Il baraccone massmediatico puzza di stantio e rappresenta un frammento di una realtà più complessa. Come tutti i riti, se non rinnovati e rigenerati, si perdono nella nebbia menestica, in cui tutto si confonde e si rimuove. Chi detiene il potere del rito, lo mette in scena come oggetto catartico e di appartenenza. Il rito è uno strumento per legittimare il potere, costruire l'identità, controllare il comportamento sociale e conflitti; inoltre, svolge una funzione politica per favorire la coesione, la trasmissione culturale e per gestire l'ansia sociale. 

Però, nel frattempo, un altro rito neotribale si è riacceso. 

Non bastano i due milioni di morti sul fronte russo-ucraino nell’arco di quattro anni. Non bastano settantamila morti nella striscia di Gaza. Non bastano i quattrocentomila morti in Sudan. Sono morti giovani, bambini, donne, anziani: la catena è lunga. In contrapposizione a questa demenzialità patologica legalizzata, a questo disfacimento dalla memoria, la voce di Plauto, che esaltava la vita quotidiana del benessere, criticava i valori militari e dell’eroismo, ridicolizzava i potenti, gli ambiziosi mettendo al centro l’amore, l’amicizia e condannava la guerra, si dissolve.  

No, non è così, caro Plauto.
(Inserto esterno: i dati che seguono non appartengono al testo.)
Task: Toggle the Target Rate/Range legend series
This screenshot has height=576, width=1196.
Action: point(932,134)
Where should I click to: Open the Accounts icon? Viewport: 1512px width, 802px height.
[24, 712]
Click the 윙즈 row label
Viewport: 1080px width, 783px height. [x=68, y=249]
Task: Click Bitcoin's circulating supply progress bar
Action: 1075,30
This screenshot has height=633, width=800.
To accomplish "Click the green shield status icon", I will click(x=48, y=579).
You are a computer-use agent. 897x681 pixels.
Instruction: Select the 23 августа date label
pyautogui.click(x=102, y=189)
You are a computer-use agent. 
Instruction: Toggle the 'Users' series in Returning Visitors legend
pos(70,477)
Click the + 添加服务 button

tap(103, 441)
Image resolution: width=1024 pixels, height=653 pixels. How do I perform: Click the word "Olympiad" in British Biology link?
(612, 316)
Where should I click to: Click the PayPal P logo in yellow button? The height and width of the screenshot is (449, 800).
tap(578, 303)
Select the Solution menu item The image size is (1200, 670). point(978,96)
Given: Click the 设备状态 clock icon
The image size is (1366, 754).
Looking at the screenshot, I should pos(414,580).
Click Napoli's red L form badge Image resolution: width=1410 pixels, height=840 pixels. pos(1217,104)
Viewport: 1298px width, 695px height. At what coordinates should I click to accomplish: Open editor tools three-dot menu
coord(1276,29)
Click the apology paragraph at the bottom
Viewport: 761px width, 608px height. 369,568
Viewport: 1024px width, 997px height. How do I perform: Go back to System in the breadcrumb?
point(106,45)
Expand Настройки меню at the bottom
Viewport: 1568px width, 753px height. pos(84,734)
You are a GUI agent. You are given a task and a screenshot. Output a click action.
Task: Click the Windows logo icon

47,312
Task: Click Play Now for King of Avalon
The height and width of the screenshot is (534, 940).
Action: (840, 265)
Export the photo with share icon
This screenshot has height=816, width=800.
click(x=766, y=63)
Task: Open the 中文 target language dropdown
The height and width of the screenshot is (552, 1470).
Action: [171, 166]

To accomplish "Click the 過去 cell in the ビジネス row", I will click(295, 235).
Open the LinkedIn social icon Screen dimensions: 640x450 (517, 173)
L’ironia, il gioco, la derisione del potere, il ridicolo, la vacuità delle cose non bastano a mitigare la pulsione violenta nel nome di un principio dominante.  

Proprio in queste ore, si è riacceso il conflitto tra Iran USA e Israele. Altri morti. Già il primo giorno, cinquanta studentesse, che non centrano nulla con il regime iraniano, sono state uccise dai missili targati Usa/Israele. 

Non è possibile non pensare alla città di Yazad (Iran), che ospita il tempio del Fuoco Eterno, che brucia da 1.500 anni senza interruzione, custodito dalla piccola comunità dei Zoroastriani, fondata dall’autorità suprema  Ahura Mazda. La fiamma è alimentata dal sandalo, un legno prezioso. Il celebrante, con guanti bianchi, prende il sandalo lo pone sul braciere con devozione: bruciando, sprigiona un profumo delicato, una fiamma pulita e pura. Il profumo e la fiamma illuminano questo piccolo templio.  La città del fuoco eterno simboleggia la fede e la presenza divina: “Io vi esorto alla guerra, ma non alla guerra santa…alla guerra dei vostri pensieri”. Così parlò Zarathustra (F. Nietzsche).

Immaginare che la Persia di Dario sia bombardata e distrutta, in nome di un assunto valoriale innominabile, è insopportabile. Già in Afghanistan i talebani, in nome di un islam integralista e sacro, distrussero i due giganteschi Buddha di Bamiyan. Lo stesso è successo in Siria tra il 2015 e il 2017, quando lo Stato Islamico (ISIS), nel nome di un fantasmatico dio onnipotente, distrusse il Tempio di Bel dedicato al dio Bel (Giove per i romani), il Tempio di Baalshamin e l’Arco di Trionfo edificato dall’imperatore Settimio Severo di Palmira.

Non solo. Con questa galoppante follia distruttiva è inevitabile ritornare al pensiero di F. Nietzsche: “Dio è morto”.

Francesco Guccini (Dio è Morto) concludeva: perché noi tutti ormai sappiamo/che se dio muore è per tre giorni e poi/ risorge,/in ciò che noi crediamo Dio è risorto,/in ciò che noi vogliamo Dio è risorto,/nel mondo che faremo Dio è risorto.

Caro Francesco: questa è un’altra epoca. Chi sta dall’altra parte del Mediterraneo e dell’Atlantico è afflitto da un dio smanioso onnipotente e distruttivo.